Wednesday, November 23, 2011

Journal 19

To decide the importance of nature and spirituality in life and death, I guess that it really depends on the nature of life and death. I love to muse over both, but rarely look at the two together, preferring to see them as opposites. Nature and spirituality have a big effect on me, so I suppose they would have a big effect on my views of life and death as well.

I see life as this wonderful chance to do and feel everything that makes a spirit what it is (at least at the current moment, using the best of my eloquence to try describing it). I see death then, as the horrible ending to all of it. There was one night a few months ago that I got the unshakable feeling that I would not wake up in the morning, probably the product of my sister's incessant clinging and worrying about me. Anyway, I can not even begin to describe my emotional state, as I was completely convinced that I was going to die. Maybe that sounds silly, or insane, but I believed it without any doubt.

Returning to the original topic, I think that nature and spirituality are the things that make a soul shake off all the unimportant things of the world and feel that it is one being, complete and individual.
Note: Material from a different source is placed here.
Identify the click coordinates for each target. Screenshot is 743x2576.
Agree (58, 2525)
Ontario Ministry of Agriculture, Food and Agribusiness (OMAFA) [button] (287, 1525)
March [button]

I also think that because of this they are part of what makes the thought of death so frightening. I begin wondering if my soul would even exist after death, and that frightens me even worse than anything in life. I know that I am one being, complete and individual, and I want to exist.

I think that nature and spirituality should play a big part in life and death, because they are what make life worth the time. When I think of spirituality, I do not just think of belief of a God. I think of all of the emotions a person is capable of feeling, and without emotion what is the point of doing anything?